» Data extract:
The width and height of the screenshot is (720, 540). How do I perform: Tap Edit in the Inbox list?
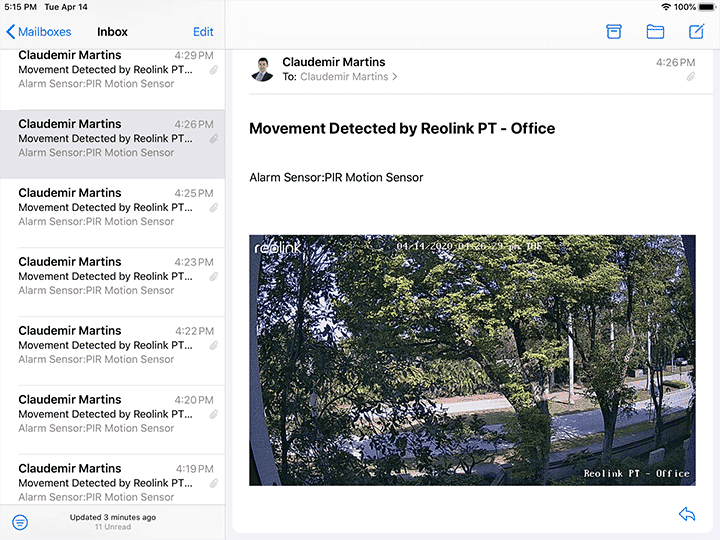tap(203, 32)
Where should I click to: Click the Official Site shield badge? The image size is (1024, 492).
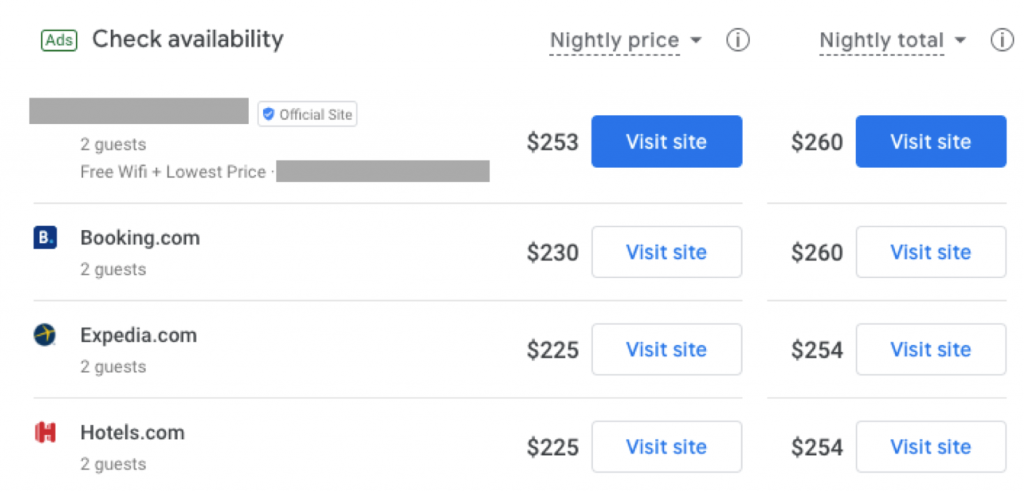pos(307,114)
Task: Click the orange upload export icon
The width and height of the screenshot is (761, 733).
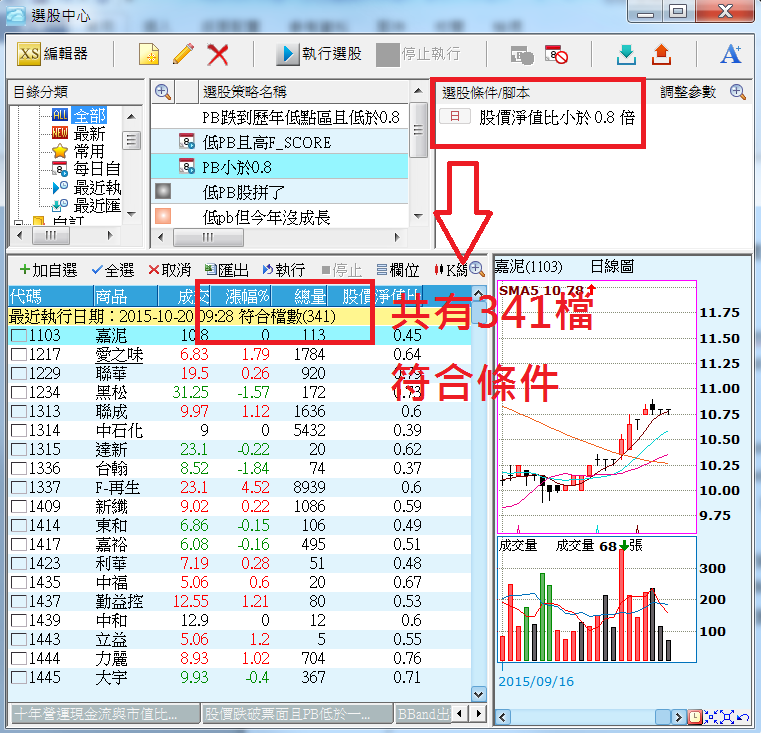Action: (661, 54)
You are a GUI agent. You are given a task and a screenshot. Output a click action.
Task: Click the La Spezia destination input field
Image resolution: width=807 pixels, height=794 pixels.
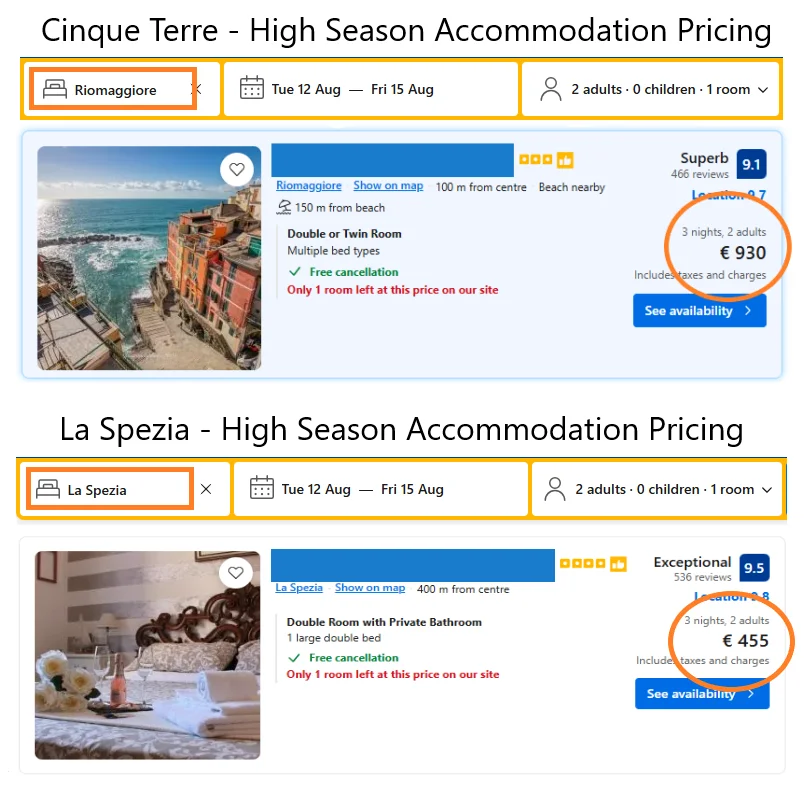[x=120, y=490]
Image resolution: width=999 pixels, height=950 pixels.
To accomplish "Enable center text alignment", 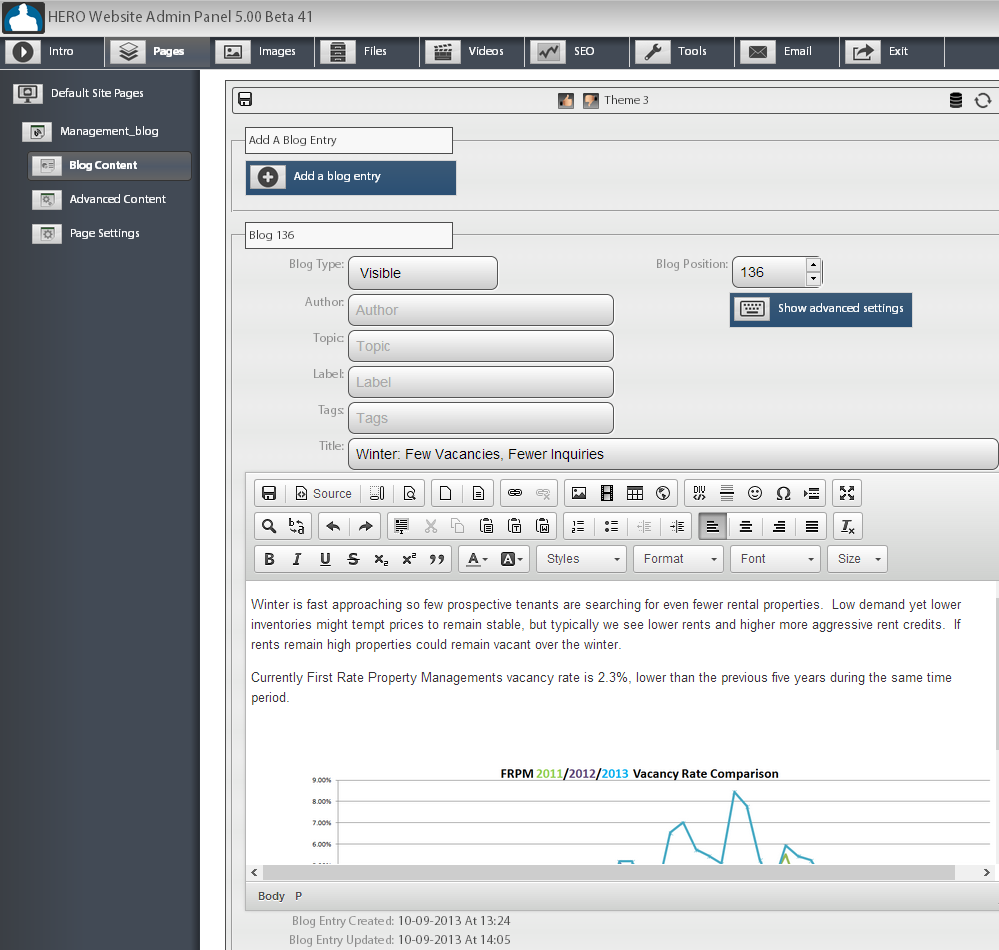I will point(745,526).
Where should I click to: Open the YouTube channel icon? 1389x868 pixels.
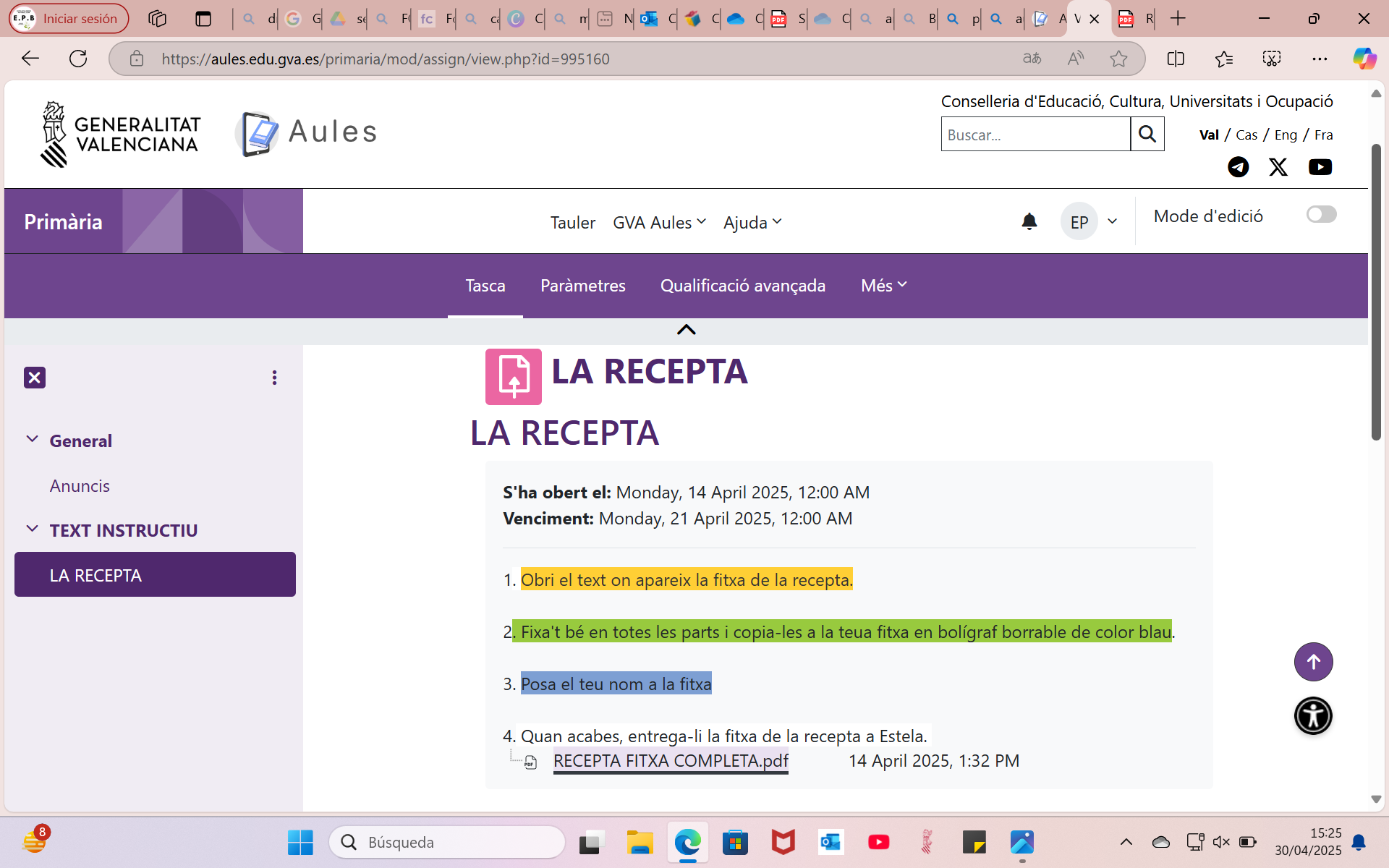[x=1320, y=167]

» The task: Please arrange the stretch from the line containing "Where should I click to: Click" through the line containing "Action: (661, 54)" as a two-column CSV headed instruction and answer, one row per item, with each field in double quotes and its line breaks turned into spaces. Leave the pictures out.

» The answer:
instruction,answer
"Where should I click to: Click the Official Site shield badge? The image size is (1024, 492).","pos(307,114)"
"Task: Click the orange upload export icon The width and height of the screenshot is (761, 733).","Action: (661, 54)"